What to do:
Answer these questions using the mailing-list thread on refactoring Pure Data below:
1. What does Miller name as his top priority for Pd?
2. What must be finalized before Miller makes a formal structure for flagging and inquiring about errors?
3. What tool does Vincent recommend for looking at callgraphs?

Excerpted text:
[PD-dev] Refactoring Pure Data

Tue Sep 12 17:55:41 CEST 2006

Hi all,

Sorry not to jump in before now... I'm in the middle of getting ready
for the school year here and don't have much time for longer-range
planning at the moment.

My top priority for Pd is to finish getting the 'language' defined.  I
don't see this as an open-ended pursuit; another year or so of fooling
with 'data structures' seems to be the main remaining thing.  Until this
is fairly well under control I don't see much point in rewriting existing
code; in particular, I want to do some heavy run-time profiling to find
out what really needs improvement.  But this is pointless until I know
what typical patterns of usage will look like, particularly as regards
to 'data' traversal, which I think has some severe inefficiencies now.

I think Vincent is right on about the need for better error handling.
This is also, partly, a design issue, since patches themselves sometimes
need a mechanism for detecting errors.  I've spent some time thinking
about this and eventually I want to make a formal structure for flagging and
inquiring about errors... but not just yet; the data traversal objects
need to get finalized first.

cheers
Miller

On Tue, Sep 12, 2006 at 04:05:50PM +0200, Vincent Lordier wrote:
> Hi again ;)
> 
> >>So, supposing you want to work with Miller
> >> Why no ?
> >
> >Because you want to refactor Pd and because, I suppose that you've read
> >pd-list and/or pd-dev for some time.
> 
> 
> 
> I did. And I've seen how this project works a little.
> The thing is, it doesn't work as a truly open community, but this can
> change.
> 
> 
> >To me, I shouldn't have to "work with Miller" or "work with Mathieu" or
> >> anything like this,
> >
> >So you are going to work alone? Or you're going to reunite the family?
> 
> 
> 
> At first, doing little splitting here and there could be done by one single
> person and I can do this.
> Now, as I said, the real issue is "where do I cut", and "how", and that's
> architecture, conception, and that has to be done with the whole "family".
> And as you pointed out, changing anything today means lots of work in
> merging.
> 
> But if we don't want to do merging, we need to break down vanilla into
> pieces, and put these pieces together with others, like DD's GUI.
> 
> To me, making DesireData (or any other project) a viable solution starts
> with splitting vanilla into "what you want to work on" and "the rest".
> Then, natural selection will come and we'll pick which solution is best.
> 
> 
> >simply because we are wasting way too much energy doing theses diffs /
> >> merge stuff. Having different branches is fine and even desirable (!),
> >
> >If there's not going to be merging then what do you want the branches to
> >do? split further apart?
> >
> >> as long as it leads to more generic modules that can be tested and
> >> refined in more diverse cases.
> >
> >do you do unit-testing?
> 
> 
> 
> Here's my point of view : to be able to do unit testing, we need functions
> that are actually "testable", and that means they are :
> - small
> - not complex (small Cyclomatic number)
> - doing one single thing
> - handling errors
> - easily isolated from the rest of the program
> 
> 
> I believe more in "good conception leads to less bugs", and I'm not a big
> fan of unity testing myself. But it is a honorable goal to do unit-tests.
> 
> This is how we could avoid quite a few stupid bugs :
> => just look at callgraphs using Doxygen with callgraphs enabled, it's free
> & easy and it'll show you a lot about the program structure (and where to
> "cut")

Excerpted data:
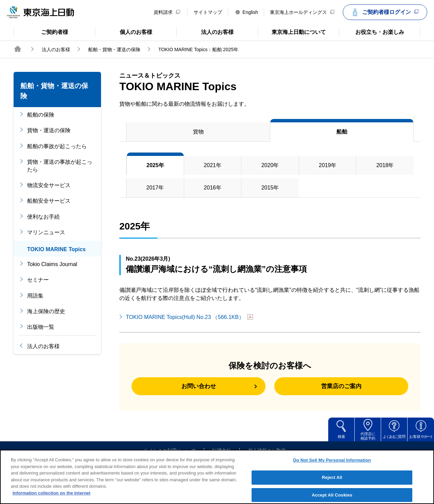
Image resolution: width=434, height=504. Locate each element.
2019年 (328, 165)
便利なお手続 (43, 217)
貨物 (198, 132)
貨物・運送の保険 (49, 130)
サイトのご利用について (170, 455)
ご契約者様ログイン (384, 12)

...

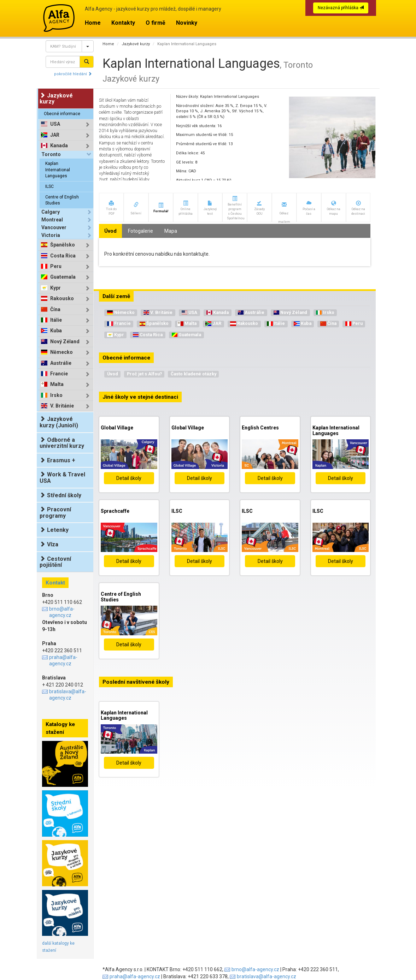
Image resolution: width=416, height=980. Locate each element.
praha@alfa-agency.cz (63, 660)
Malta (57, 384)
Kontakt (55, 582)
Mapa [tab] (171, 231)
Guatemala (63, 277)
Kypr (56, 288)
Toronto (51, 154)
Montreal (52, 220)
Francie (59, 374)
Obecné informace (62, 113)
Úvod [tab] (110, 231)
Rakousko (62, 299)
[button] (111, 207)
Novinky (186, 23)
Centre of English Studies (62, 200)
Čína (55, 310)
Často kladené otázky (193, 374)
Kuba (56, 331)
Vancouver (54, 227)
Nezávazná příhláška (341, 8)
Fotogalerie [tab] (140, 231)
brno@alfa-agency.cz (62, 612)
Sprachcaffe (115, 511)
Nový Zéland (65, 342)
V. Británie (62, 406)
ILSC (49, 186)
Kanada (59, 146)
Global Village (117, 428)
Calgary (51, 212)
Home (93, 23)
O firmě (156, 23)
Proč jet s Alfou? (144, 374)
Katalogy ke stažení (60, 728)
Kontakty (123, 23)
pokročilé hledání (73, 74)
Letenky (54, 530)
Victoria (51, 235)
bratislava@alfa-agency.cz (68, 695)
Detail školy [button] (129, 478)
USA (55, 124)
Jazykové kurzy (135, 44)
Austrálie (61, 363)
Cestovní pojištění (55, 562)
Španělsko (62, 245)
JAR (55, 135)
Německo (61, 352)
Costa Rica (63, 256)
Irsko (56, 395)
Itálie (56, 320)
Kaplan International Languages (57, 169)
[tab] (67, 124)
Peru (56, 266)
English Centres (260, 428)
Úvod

--

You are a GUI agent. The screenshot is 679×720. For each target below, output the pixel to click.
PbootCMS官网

Problem solution:
1. Finishing getting the 'language' defined.
2. The data traversal objects.
3. Doxygen, with callgraphs enabled.